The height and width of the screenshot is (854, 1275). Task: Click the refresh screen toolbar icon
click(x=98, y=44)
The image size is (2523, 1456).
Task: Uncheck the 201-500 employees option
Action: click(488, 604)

§ **Objective**
Echo each of the rows above word for word, in the same order.

§ **Correct response**
The height and width of the screenshot is (854, 1275). Task: Click the refresh screen toolbar icon
click(x=98, y=44)
The image size is (2523, 1456).
Task: Uncheck the 201-500 employees option
Action: click(488, 604)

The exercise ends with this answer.